Lo de los saladares no es lo mío. Me aburren, que queréis que os diga. Lo único es que sí he podido sacar alguna foto de la costa que se va haciendo salvaje. Hemos visto leones marinos de lejos, flamencos, miles de aves. Pero lo más impresionante son las islitas que se quedan aisladas de la tierra por la erosión del mar.





Hemos dormido en un pequeño pueblito a la desembocadura de un río. El nombre de ambos da igual en este caso. Solo decir que estamos en la América más profunda. El hotel es similar al de El Resplandor. Un pasillo enorme con habitaciones a ambos lados, moqueta mullida en el suelo. En las habitaciones, como en todas las de los Estados Unidos, un ejemplar de la “Holy Bible”.

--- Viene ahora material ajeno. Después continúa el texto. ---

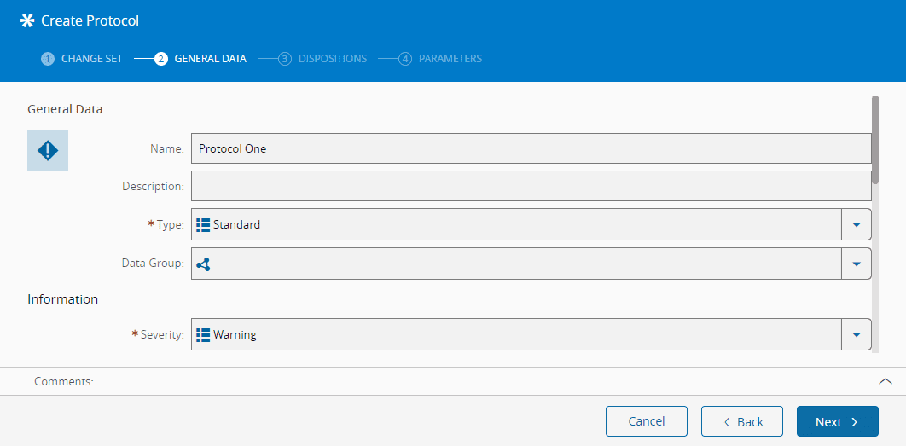
Task: Click the step 1 Change Set circle
Action: tap(48, 59)

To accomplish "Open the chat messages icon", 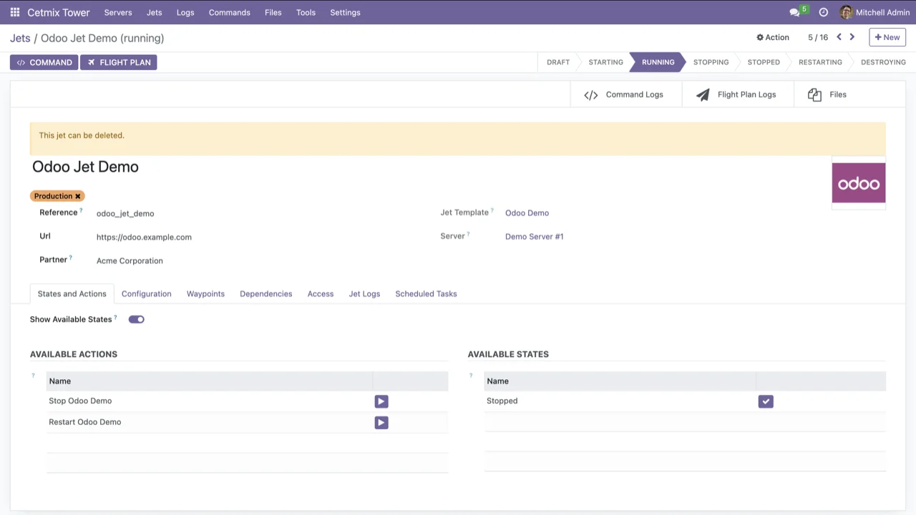I will point(794,12).

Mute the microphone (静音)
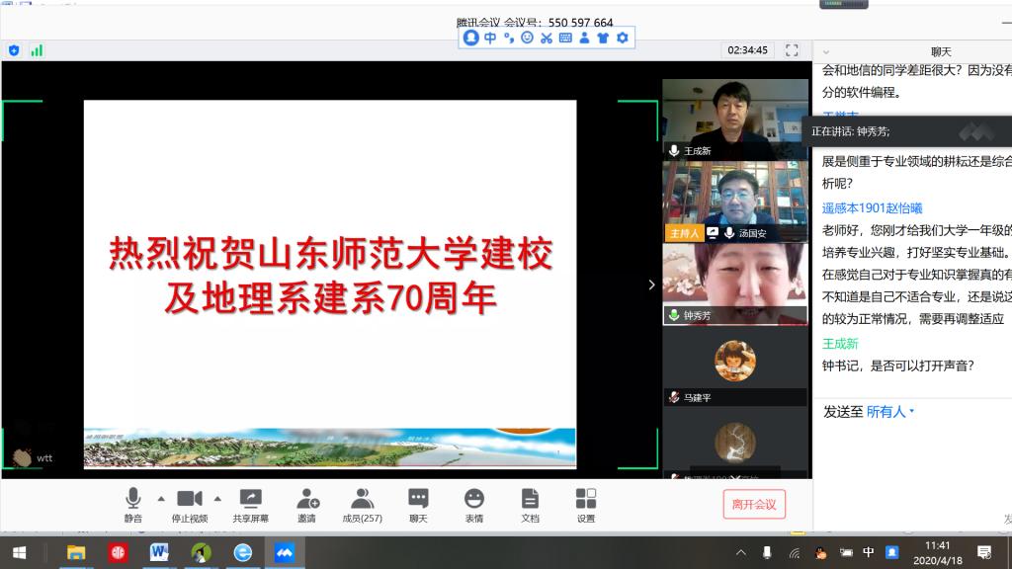pyautogui.click(x=132, y=504)
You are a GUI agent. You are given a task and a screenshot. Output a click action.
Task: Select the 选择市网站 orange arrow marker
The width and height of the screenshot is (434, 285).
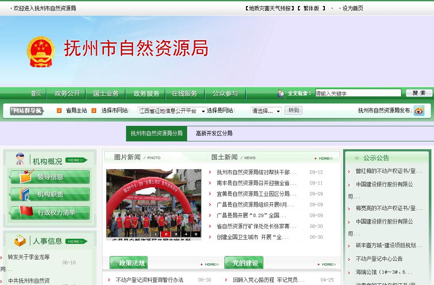(94, 111)
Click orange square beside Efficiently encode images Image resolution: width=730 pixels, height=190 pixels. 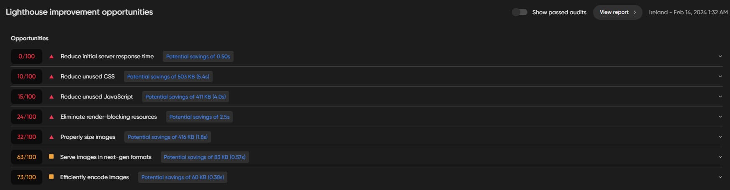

Hemos ido a cenar a un sitio que nos han dicho que estaría abierto (las nueve por aquí, como ya os escribí, es muy tarde). Desde fuera el sitio prometía. Letrero de neón sobre una fachada de madera con una única puerta en el centro, sin ventanas. La barra estaba a la derecha, con una mesas a la izquierda. Al fondo, bajo dos escalones y protegido por una red llena de neones anunciando cervezas, unas mesas de billar en las que una chica de unos 25 años y 130 kilos jugaba con su novio. Junto a las mesas, una abuelita vestida de vaquera manoseaba un amplificador y unos micros.
Nos sentamos a cenar. La camarera nos ofrece el plato del día. No sé qué de chiken. Pedimos cervezas. Mientras esperamos el primer plato la abuelita del amplificador pone música y empieza a cantar country. Es un caraoke.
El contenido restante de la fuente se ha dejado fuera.